§ **TASK GOAL**
Check every line of the entries below for "accomplish", and copy the lines that have it.

§ **SUPPLIED DATA**

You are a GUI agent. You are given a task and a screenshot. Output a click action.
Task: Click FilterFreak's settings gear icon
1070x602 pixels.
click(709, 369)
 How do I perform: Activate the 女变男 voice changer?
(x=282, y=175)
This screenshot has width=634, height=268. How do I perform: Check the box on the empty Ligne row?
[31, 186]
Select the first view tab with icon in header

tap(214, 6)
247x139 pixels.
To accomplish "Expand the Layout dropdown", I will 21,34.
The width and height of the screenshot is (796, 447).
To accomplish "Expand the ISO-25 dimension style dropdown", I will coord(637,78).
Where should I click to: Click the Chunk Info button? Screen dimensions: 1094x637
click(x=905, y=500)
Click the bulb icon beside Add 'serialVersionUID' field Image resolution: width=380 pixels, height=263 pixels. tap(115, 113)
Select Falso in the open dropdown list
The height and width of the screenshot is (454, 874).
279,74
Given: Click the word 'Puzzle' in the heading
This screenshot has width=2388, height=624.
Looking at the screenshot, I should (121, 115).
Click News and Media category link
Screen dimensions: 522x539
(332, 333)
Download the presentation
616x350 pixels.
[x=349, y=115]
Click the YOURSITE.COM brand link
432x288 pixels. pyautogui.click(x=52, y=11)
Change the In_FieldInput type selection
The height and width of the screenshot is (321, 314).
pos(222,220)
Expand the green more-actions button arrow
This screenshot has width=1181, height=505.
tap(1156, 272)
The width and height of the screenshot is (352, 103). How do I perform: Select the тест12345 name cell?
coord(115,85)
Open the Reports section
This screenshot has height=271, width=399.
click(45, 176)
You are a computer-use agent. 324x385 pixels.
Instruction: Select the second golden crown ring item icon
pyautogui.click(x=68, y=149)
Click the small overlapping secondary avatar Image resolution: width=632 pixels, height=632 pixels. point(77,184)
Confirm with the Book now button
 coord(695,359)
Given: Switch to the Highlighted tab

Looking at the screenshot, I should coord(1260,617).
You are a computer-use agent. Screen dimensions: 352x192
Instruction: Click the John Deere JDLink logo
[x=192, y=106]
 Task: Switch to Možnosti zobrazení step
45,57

§ **WRITTEN RESPONSE**
To accomplish "Expand the Layout dropdown", I will 21,34.
To accomplish "Expand the ISO-25 dimension style dropdown", I will coord(637,78).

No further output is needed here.